Source : Observations sur la Physique, sur l’Histoire Naturelle et sur les Arts, avec des planches en taille-douce dédiées à Mr le Comte d’Artois, par M. l’Abbé Rozier de plusieurs Académies & par M. A. Mongez le jeune, Chanoine Régulier de Sainte Geneviève, des Académies Royales des Sciences de Rouen, de Dijon, de Lyon &c, &c - Paris - Juillet 1782 - Books Google

Le "Mémoire sur la Minéralogie de l’Aunis", auquel répond cette lettre est en ligne ici

Lettre à M. Monnet, Inspecteur des Mines de France, Auteur d’un Mémoire sur la Minéralogie de l’Aunis , imprimé dans le Journal de Physique du mois de Juillet 1782, par M. Lavillemarais, de l’Académie de la Rochelle

Monsieur,

Notre petite Province tient une place si peu considérable dans le Royaume, que nous avons bien de l’obligation aux Voyageurs instruits qui daignent s’y arrêter en passant, & plus encore à ceux qui ont la bonté d’en faire mention dans leurs Ecrits. Nous sommes déjà redevables à quelques Savans d’avoir fait connoître l’extrême population du Pays d’Aunis, la fertilité de son terroir, ses différentes productions ; mais personne, jusqu’à préfent, n’avoit traité avec quelqu’étendue l’article de sa Minéralogie. Il vous étoit réservé, Monsieur, d’en faire le sujet d’un Mémoire intéressant ; & quoique, d’après vos observations, nous n’ayions pas lieu de nous féliciter de nos richesses dans le Règne minéral, nous n’en sommes pas moins reconnoissans des soins que vous vous êtes donnés pour constater notre indigence, & de ce que vous avez bien voulu consigner votre Mémoire dans un Ouvrage périodique, qui passera à la postérité comme un dépôt précieux de pièces originales sur l’Histoire Naturelle & la Physique.

Me permettrez-vous, Monsieur,de vous communiquer, par la même voie, quelques notes que la lecture de votre Mémoire a fait naître ? Je ne les produis au jour, que dans l’espoir qu’elles ajouteront un nouveau degré de lumière à vos propres observations.
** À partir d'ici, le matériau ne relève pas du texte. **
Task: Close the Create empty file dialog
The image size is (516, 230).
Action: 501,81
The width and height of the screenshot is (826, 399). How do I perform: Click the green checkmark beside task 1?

Si je relève quelques légères inadvertances qui paroissent vous avoir échappé, je suis bien éloigné de m’en faire un mérite, il ne seroit pas fort étonnant qu’un Rochellois connût plus particulièrement la nature du sol, la conformation extérieure, &, si j’ose m’exprimer ainsi, la physionomie de sa Patrie, qu’un Etranger occupé ailleurs de grands travaux, & qui n’a pu jetter sur l’Aunis qu’un coup-d’œil rapide, Ainsi, Monsieur, vous avez pu vous méprendre quelquefois, sans rien perdre d’une réputation déjà solidement établie par plusieurs bons Ouvrages, & moi, le seul honneur que je puisse recueillir en vous faisant passer ces notes, c’est d’avoir témoigné publiquement mon zèle pour le progrès des Sciences que vous cultivez.
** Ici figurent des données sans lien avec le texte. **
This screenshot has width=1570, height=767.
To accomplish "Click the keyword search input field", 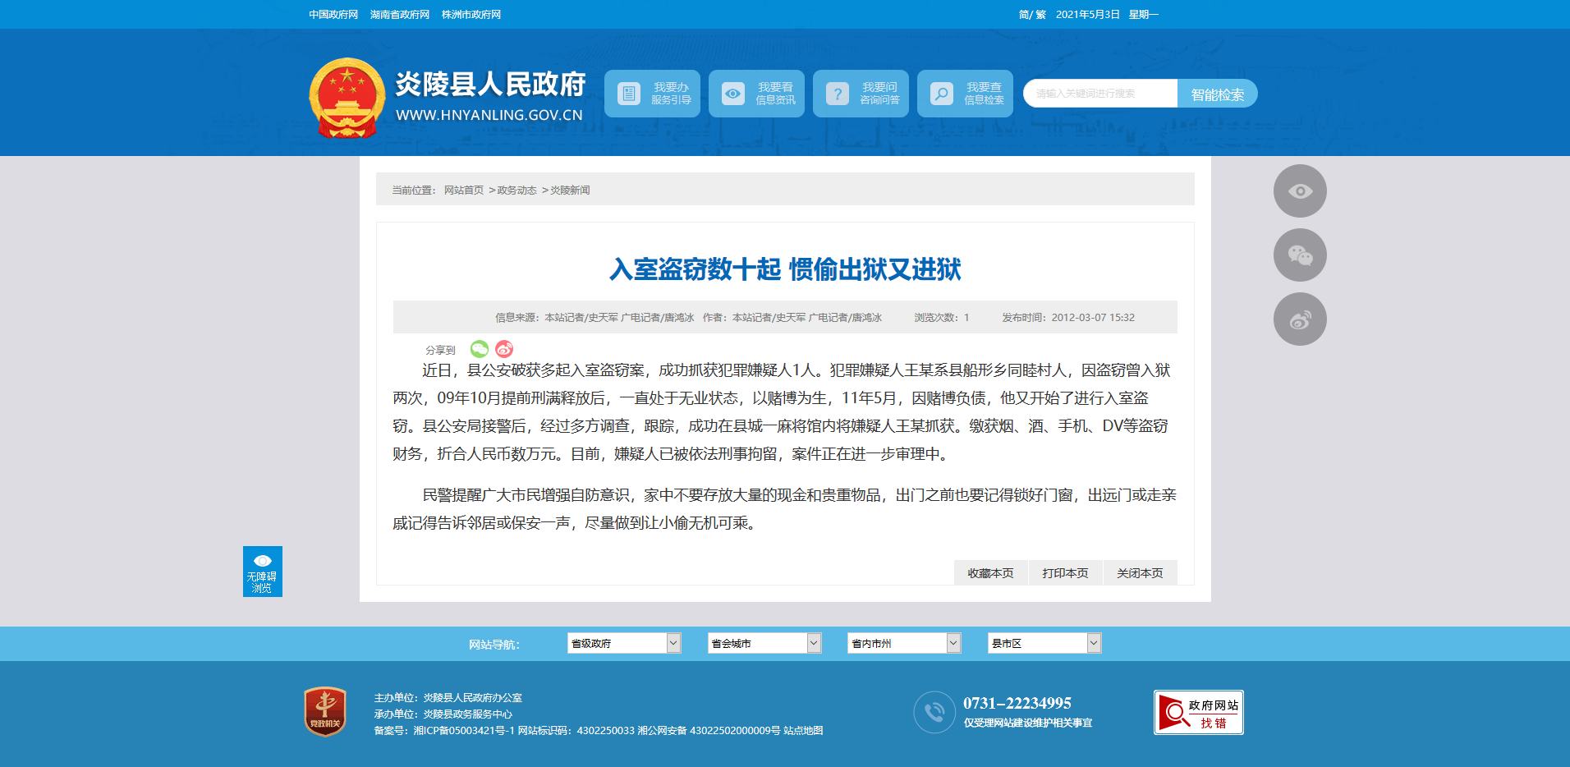I will [1099, 94].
Je ne suivrai d’autre ordre que celui que vous avez tenu dans votre Mémoire, & je commencerai avec vous par l’étendue de la Province d’orient en occident, à laquelle vous avez retranché une partie essentielle, qui est l’Isle de Ré. Dans la description physique d’un pays, il me semble qu’un Naturaliste ne doit pas être arrêté par un petit bras de mer, surtout lorsque les terres qui sont au-delà paroissent être un prolongement de celles qu’il observe, comme le prouvent visiblement la conformité des rivages opposés & la ressemblance du sol de part & d’autre. Ainsi, la véritable longueur du pays d’Aunis, du levant au couchant, doit se prendre depuis Mauzé jusqu’à l’extrémité occidentale de l’Isle de Ré ; ce qui fait une étendue d’environ 37500 toises, ou de 15 lieues communes de France, qui n’est pas de 2000 toises, comme vous le dites par inadvertance, mais de 2500 toises.

Sa largeur est beaucoup moindre, étant bornée au midi & au septentrion par de vastes marais, qui la séparent de la Saintonge & du Poitou.
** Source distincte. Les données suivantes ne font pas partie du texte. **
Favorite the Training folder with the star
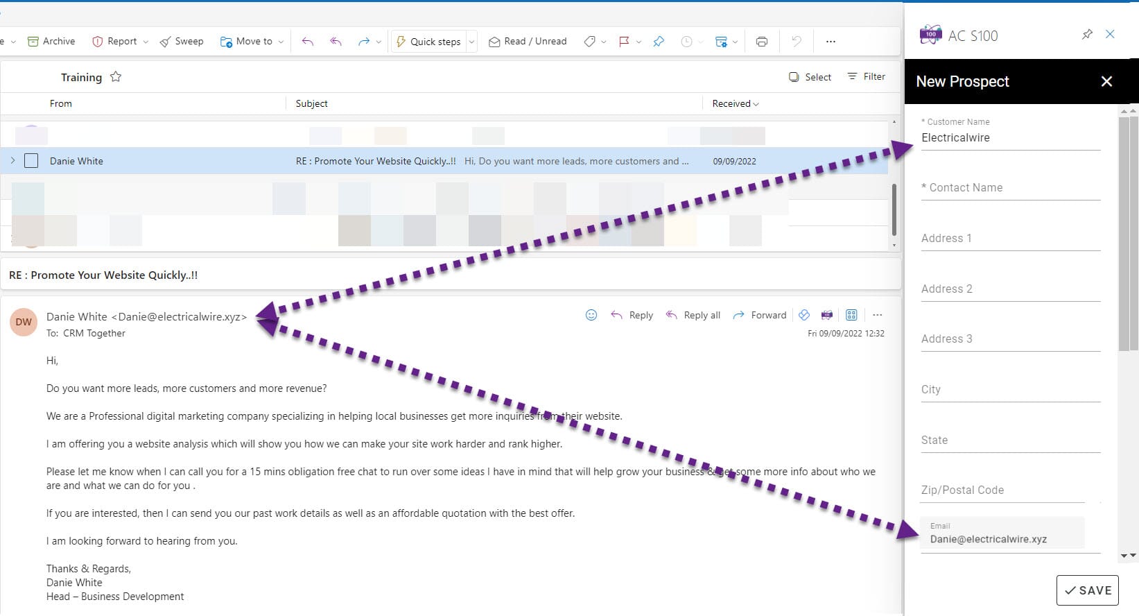The width and height of the screenshot is (1139, 616). point(116,77)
Vous dites, Monsieur, que le terrein de l’Aunîs va en s’abaissant & en s’applatissant vers la mer. Cette observation, qui paroît naturelle, n’est pourtant pas exacte relativement à cette contrée, qui, depuis Mauzé jusqu’à la Rochelle, conserve à-peu-près par-tout sa même hauteur, & ne présente, dans toute cette étendue, qu’une longue & haute plaine, ondulée comme les flots de la mer, & sillonnée de distance en distance par de petits vallons & des élévations qui paroissent jettées çà & là sans beaucoup de régularité. Quelques-unes de ces élévations, qui pourroient passer pour des collines, telles que la Garde-aux-Valets, Montroy, Saint-Rogatien, le Payaud , quoique très-voisines de la mer, sont cependant les plus grandes de tout le pays ; la côte même offre en plusieurs endroits des falaises coupées à pic de 50 à 60 pieds de hauteur au-dessus du niveau de la mer. On ne peut donc pas dire que le terrein de l’Aunis s’abaisse & s’applatisse de ce côté-là.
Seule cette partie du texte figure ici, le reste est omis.